A utilização de linhas de produção mais elaboradas, com comunicação ativa e possibilidade de gerenciamento em tempo real, trará mais eficiência aos processos ao minimizar a ocorrência de erros, desperdício de insumos e principalmente de tempo, uma vez que tudo poderá ser alterado e ajustado com grande controle dos sistemas que atuam de forma interconectada, organizada e interoperável.

 

As funções de gestão sofrerão uma grande mudança, já que a tomada de decisões irá partir das próprias máquinas, que aprenderão cada vez mais com a IA. Quando pensamos em manutenção, não haverá tanta necessidade de paradas para preventivas, uma vez que os equipamentos cada vez mais inteligentes serão capazes de prever e solicitar novas peças e manutenções somente quando realmente forem necessárias.

 

Os impactos da Indústria 4.0 sobre a produtividade, com redução de custos, controle sobre os processos produtivos e customização da produção apontam para uma transformação profunda. Segundo levantamento da ABDI, a estimativa anual de redução de custos industriais no Brasil com a migração para esse novo modelo será de ao menos R$73 bilhões ao ano.

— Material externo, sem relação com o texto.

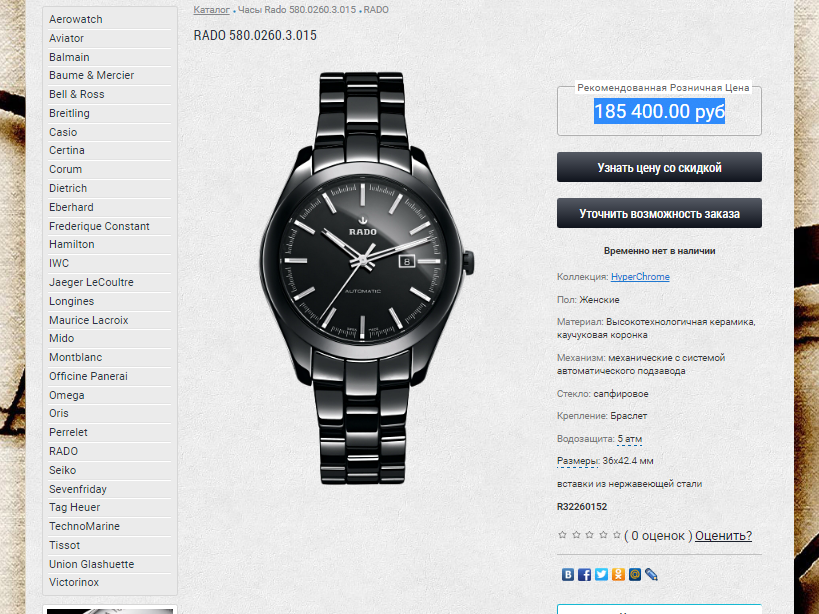Viewport: 819px width, 614px height.
Task: Click the 'Оценить?' link
Action: (x=723, y=536)
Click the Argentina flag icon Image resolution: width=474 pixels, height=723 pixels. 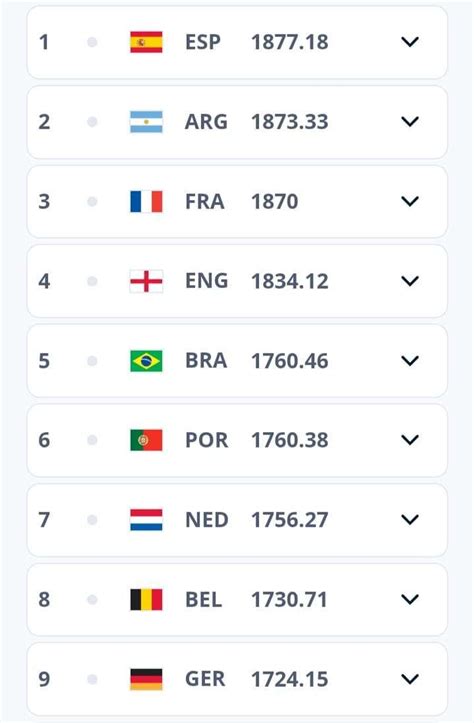146,122
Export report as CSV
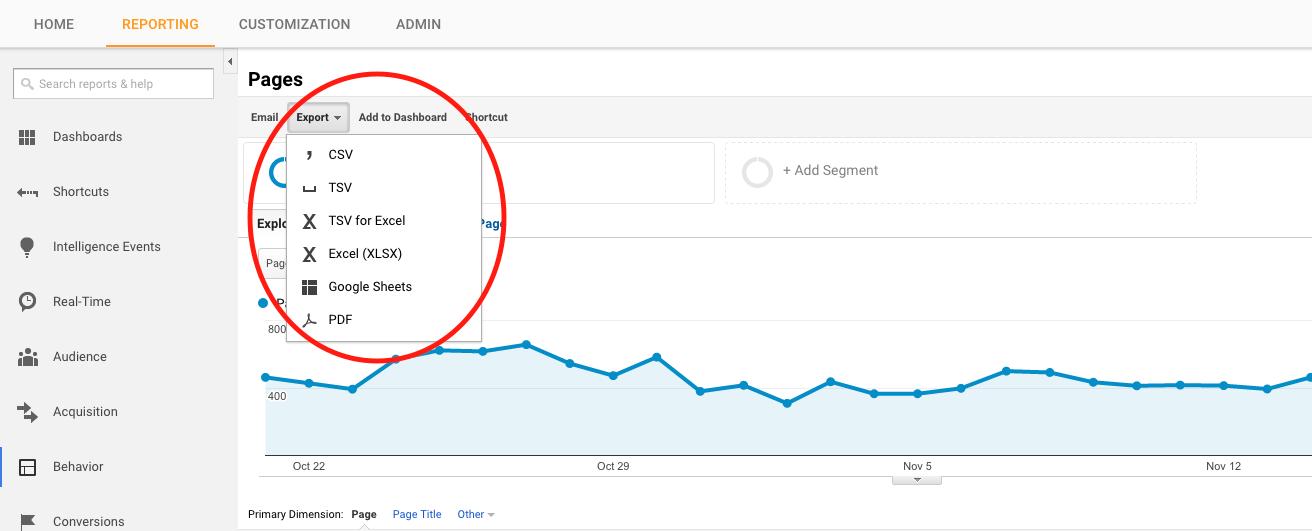1312x531 pixels. pos(340,155)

O futuro do Mercado de Trabalho

A previsão dos especialistas é de que trabalhos manuais e repetitivos sejam substituídos por ferramentas e recursos automatizados: robôs e máquinas. Isso significa que o papel do capital humano dentro das fábricas se tornará mais estratégico e o conhecimento técnico não será mais um diferencial de mercado, mas uma competência exigida. As mudanças geradas pela inovação exigem profissionais mais qualificados e aptos a lidar com a automação, preparados para agir de maneira mais estratégica e menos operacional.

Por outro lado, haverá um grande aumento nas demandas por pesquisa e desenvolvimento, o que irá garantir oportunidades para profissionais tecnicamente capacitados, com formação multidisciplinar para compreender e trabalhar com a variedade de tecnologias que compõem uma fábrica inteligente.

Para as empresas, uma saída será investir na formação de seus profissionais já contratados, investindo em cursos específicos voltados à inovação. Investir na formação de um especialista é vantajoso, pois o profissional já conhece a cultura organizacional da empresa e a tendência é que, para retribuir o investimento, seja leal a ela, diminuindo custos de rotatividade.